- Opening Delimiter -

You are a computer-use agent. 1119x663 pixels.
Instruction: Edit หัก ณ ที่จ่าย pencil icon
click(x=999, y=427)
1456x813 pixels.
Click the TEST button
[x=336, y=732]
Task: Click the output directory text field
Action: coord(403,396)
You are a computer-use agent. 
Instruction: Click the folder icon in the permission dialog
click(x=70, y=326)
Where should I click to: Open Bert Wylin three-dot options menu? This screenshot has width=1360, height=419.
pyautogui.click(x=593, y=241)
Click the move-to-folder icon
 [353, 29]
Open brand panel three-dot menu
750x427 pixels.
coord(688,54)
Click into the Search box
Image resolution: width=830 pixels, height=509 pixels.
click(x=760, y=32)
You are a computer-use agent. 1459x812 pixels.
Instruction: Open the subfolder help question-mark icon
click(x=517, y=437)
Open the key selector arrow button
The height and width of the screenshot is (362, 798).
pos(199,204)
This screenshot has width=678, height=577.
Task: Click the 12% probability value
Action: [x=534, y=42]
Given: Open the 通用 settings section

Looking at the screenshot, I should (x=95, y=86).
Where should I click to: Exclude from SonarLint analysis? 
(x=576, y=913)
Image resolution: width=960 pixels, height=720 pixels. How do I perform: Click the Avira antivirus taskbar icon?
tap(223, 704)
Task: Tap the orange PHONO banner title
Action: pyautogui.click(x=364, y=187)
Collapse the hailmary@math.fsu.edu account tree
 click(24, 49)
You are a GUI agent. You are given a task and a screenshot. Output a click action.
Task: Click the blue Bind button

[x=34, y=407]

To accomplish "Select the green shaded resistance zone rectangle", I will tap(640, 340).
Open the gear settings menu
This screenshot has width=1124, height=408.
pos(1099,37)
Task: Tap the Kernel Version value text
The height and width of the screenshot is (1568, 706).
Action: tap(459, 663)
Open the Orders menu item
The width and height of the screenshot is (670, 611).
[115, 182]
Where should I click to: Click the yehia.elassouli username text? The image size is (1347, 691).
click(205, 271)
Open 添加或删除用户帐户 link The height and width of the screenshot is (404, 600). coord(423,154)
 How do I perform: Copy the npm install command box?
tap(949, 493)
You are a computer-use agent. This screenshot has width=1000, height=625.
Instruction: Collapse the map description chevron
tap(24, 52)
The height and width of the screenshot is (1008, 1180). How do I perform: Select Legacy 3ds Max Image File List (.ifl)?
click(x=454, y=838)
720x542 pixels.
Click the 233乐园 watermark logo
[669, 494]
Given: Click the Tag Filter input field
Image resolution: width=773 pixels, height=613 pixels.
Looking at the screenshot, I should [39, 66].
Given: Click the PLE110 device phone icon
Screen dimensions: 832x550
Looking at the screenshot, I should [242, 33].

- Closing Delimiter -

» WHAT TO DO: Only the lines from the one containing "Image resolution: width=773" through the last line of the records belong in the answer, each written out exactly.

» RESPONSE TO THE TASK:
Image resolution: width=773 pixels, height=613 pixels.
Looking at the screenshot, I should [39, 66].
Given: Click the PLE110 device phone icon
Screen dimensions: 832x550
Looking at the screenshot, I should [242, 33].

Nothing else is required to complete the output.